Items from a dataset:
>>
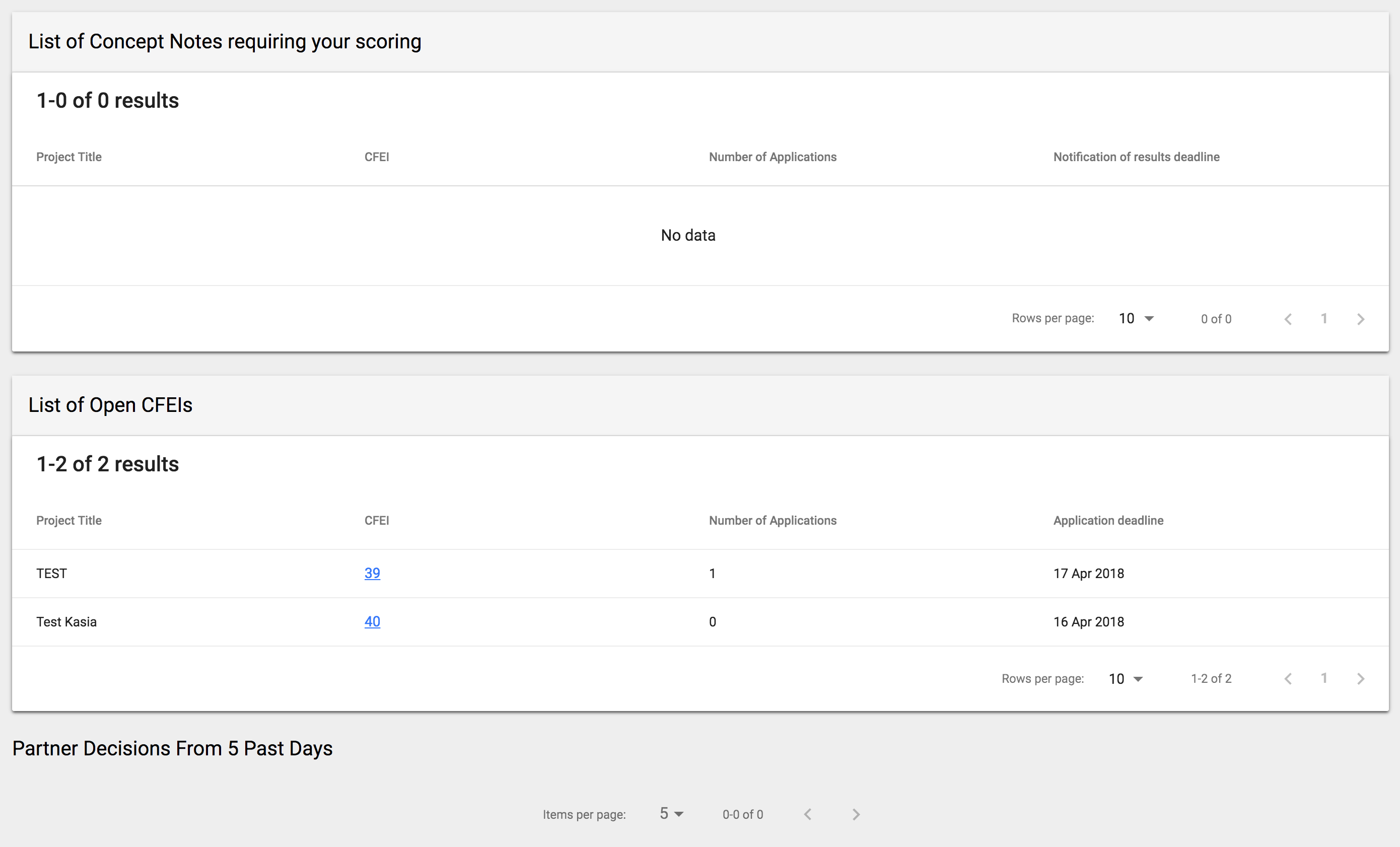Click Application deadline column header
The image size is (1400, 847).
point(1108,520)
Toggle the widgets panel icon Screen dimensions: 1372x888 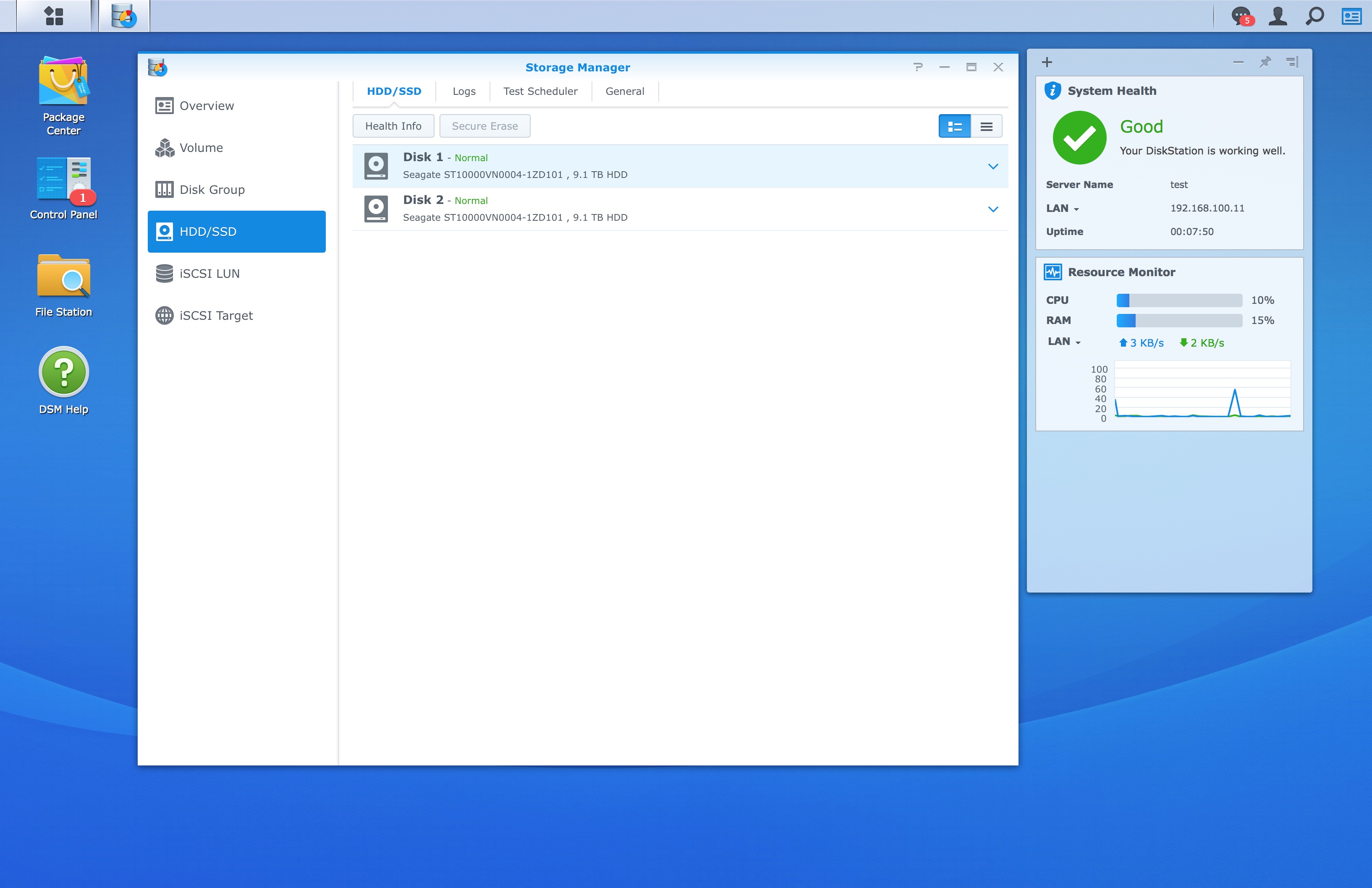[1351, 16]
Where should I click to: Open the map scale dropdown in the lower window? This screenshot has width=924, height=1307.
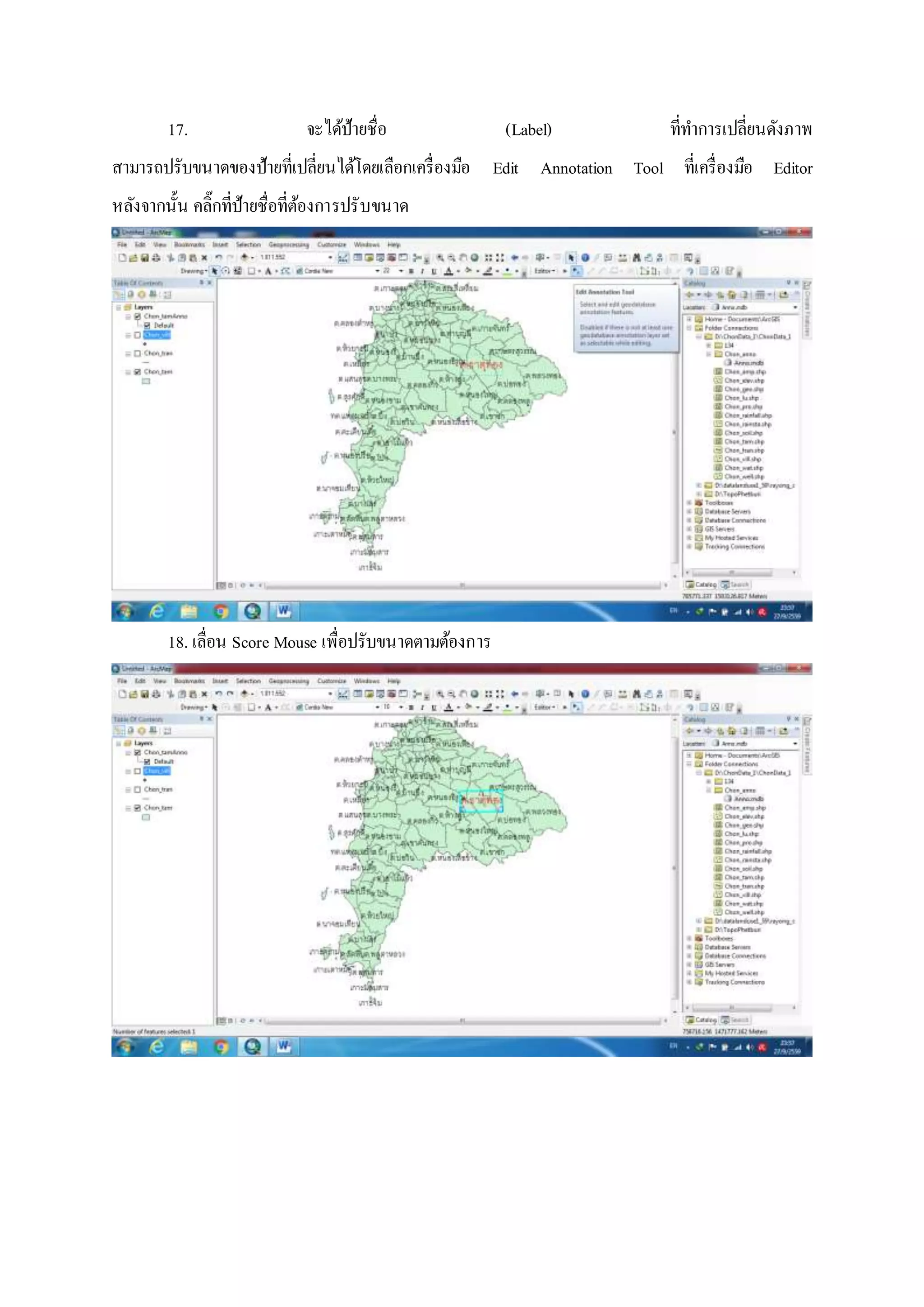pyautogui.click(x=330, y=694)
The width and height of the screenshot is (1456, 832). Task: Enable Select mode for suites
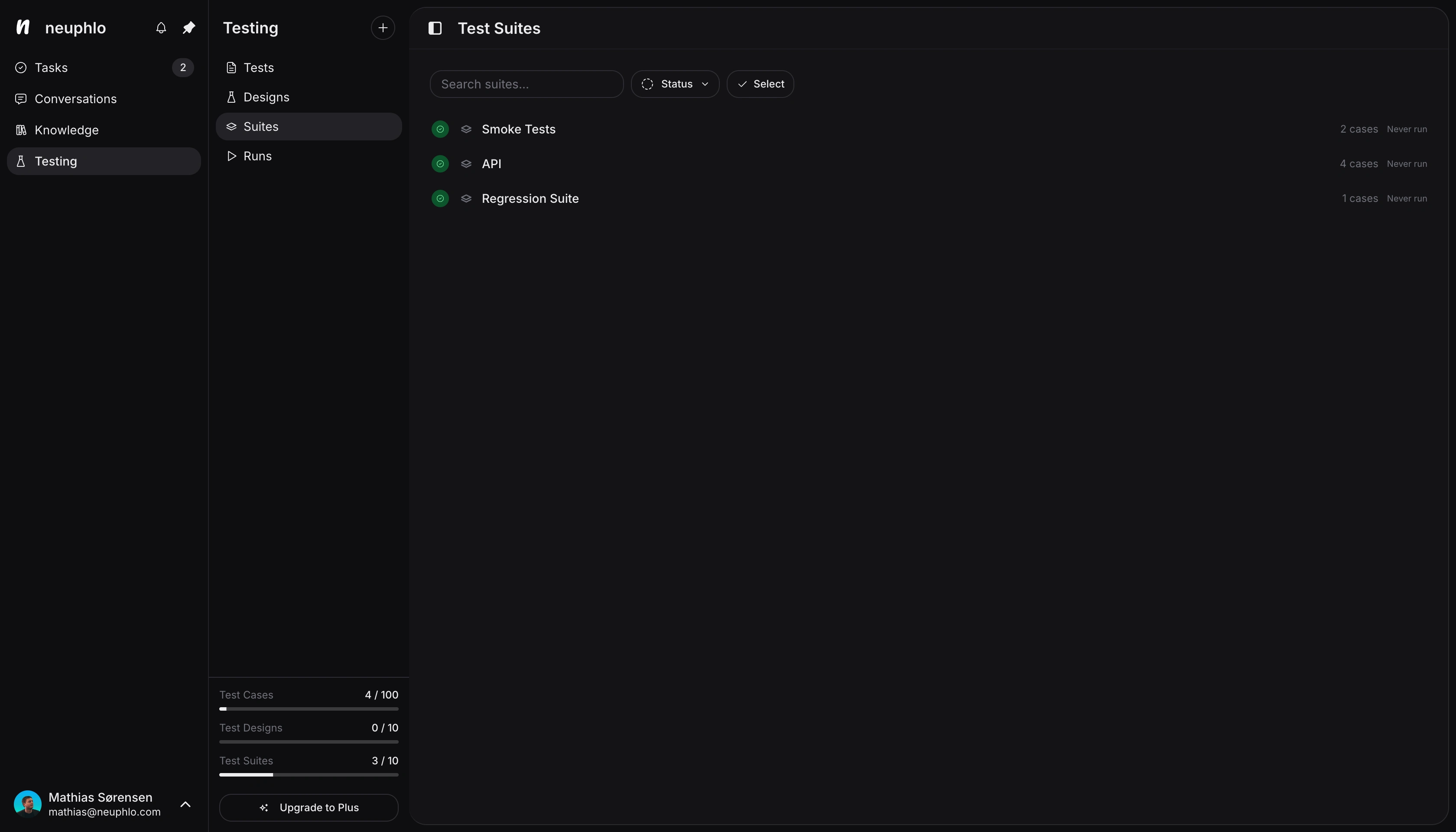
<<
TRY IT: Each line from the one holding "Where should I" through the final line of the data needs to be transcribed exactly. Include both ends, skip the pictures, and add nothing.

SOLUTION:
Where should I click to: Open the map scale dropdown in the lower window? This screenshot has width=924, height=1307.
pyautogui.click(x=330, y=694)
The width and height of the screenshot is (1456, 832). Task: Enable Select mode for suites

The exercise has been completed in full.